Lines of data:

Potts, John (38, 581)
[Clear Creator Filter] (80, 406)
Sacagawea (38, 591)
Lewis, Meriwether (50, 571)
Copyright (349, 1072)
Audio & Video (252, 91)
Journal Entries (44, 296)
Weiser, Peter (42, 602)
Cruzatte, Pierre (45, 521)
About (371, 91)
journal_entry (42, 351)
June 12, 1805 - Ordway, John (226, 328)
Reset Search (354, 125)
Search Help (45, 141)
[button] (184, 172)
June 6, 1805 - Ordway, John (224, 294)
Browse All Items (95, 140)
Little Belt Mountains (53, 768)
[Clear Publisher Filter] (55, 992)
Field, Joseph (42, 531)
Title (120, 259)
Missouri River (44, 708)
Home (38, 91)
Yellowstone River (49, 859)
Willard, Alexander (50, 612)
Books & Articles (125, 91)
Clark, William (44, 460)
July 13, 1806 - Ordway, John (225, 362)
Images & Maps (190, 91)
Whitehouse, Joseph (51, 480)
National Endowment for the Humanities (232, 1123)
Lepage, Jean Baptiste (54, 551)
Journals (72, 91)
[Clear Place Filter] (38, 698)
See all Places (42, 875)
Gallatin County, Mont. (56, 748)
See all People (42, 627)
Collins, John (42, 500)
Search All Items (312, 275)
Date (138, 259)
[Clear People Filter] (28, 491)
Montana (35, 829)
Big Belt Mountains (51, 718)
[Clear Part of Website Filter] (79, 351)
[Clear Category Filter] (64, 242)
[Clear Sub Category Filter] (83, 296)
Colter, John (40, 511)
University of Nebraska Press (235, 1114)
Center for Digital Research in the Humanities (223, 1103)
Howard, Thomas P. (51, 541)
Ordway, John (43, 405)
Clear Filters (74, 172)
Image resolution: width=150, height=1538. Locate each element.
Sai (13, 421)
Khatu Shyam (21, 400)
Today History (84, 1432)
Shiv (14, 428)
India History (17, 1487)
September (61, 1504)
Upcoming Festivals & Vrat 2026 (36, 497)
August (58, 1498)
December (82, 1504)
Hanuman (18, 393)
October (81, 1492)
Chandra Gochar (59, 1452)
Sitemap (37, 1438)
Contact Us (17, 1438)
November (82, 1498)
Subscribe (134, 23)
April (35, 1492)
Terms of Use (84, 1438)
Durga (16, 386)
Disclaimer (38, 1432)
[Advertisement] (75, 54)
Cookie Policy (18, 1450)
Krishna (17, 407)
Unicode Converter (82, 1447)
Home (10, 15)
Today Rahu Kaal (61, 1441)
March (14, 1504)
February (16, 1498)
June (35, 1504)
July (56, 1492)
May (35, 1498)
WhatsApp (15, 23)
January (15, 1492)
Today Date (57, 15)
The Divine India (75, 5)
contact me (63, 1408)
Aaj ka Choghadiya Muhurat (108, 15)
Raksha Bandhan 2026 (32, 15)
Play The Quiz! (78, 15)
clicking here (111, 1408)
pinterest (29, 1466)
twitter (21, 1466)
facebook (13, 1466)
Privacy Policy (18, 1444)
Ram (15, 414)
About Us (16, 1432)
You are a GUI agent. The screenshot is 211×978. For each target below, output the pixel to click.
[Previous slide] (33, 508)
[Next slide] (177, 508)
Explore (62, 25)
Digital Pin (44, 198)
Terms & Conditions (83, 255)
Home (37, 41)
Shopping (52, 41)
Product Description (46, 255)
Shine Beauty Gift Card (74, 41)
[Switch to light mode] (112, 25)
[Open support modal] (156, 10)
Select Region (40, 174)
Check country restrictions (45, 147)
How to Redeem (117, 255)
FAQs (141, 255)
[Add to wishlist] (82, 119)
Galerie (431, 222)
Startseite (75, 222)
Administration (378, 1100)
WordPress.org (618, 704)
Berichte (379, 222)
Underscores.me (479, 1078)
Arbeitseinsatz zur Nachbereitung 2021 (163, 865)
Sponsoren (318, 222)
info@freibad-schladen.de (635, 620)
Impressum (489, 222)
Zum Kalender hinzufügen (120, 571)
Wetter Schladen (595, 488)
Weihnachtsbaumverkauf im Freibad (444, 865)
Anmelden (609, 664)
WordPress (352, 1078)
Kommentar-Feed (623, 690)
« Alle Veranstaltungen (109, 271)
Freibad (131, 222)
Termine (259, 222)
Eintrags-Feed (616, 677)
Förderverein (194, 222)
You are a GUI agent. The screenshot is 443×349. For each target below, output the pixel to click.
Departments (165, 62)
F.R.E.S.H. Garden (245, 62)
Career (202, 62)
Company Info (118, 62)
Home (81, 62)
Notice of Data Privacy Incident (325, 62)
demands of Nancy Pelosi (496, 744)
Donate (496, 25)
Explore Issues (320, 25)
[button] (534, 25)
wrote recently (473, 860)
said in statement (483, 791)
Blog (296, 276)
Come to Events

▶ [Direction] Reproduce the part of the data that begins with the line containing "pinterest (29, 1466)" and runs through the end of the data, with nothing changed.

▶ [Exercise response]
pinterest (29, 1466)
twitter (21, 1466)
facebook (13, 1466)
Privacy Policy (18, 1444)
Ram (15, 414)
About Us (16, 1432)
You are a GUI agent. The screenshot is 211×978. For each target below, output the pixel to click.
[Previous slide] (33, 508)
[Next slide] (177, 508)
Explore (62, 25)
Digital Pin (44, 198)
Terms & Conditions (83, 255)
Home (37, 41)
Shopping (52, 41)
Product Description (46, 255)
Shine Beauty Gift Card (74, 41)
[Switch to light mode] (112, 25)
[Open support modal] (156, 10)
Select Region (40, 174)
Check country restrictions (45, 147)
How to Redeem (117, 255)
FAQs (141, 255)
[Add to wishlist] (82, 119)
Galerie (431, 222)
Startseite (75, 222)
Administration (378, 1100)
WordPress.org (618, 704)
Berichte (379, 222)
Underscores.me (479, 1078)
Arbeitseinsatz zur Nachbereitung 2021 (163, 865)
Sponsoren (318, 222)
info@freibad-schladen.de (635, 620)
Impressum (489, 222)
Zum Kalender hinzufügen (120, 571)
Wetter Schladen (595, 488)
Weihnachtsbaumverkauf im Freibad (444, 865)
Anmelden (609, 664)
WordPress (352, 1078)
Kommentar-Feed (623, 690)
« Alle Veranstaltungen (109, 271)
Freibad (131, 222)
Termine (259, 222)
Eintrags-Feed (616, 677)
Förderverein (194, 222)
You are a GUI agent. The screenshot is 443×349. For each target below, output the pixel to click.
Departments (165, 62)
F.R.E.S.H. Garden (245, 62)
Career (202, 62)
Company Info (118, 62)
Home (81, 62)
Notice of Data Privacy Incident (325, 62)
demands of Nancy Pelosi (496, 744)
Donate (496, 25)
Explore Issues (320, 25)
[button] (534, 25)
wrote recently (473, 860)
said in statement (483, 791)
Blog (296, 276)
Come to Events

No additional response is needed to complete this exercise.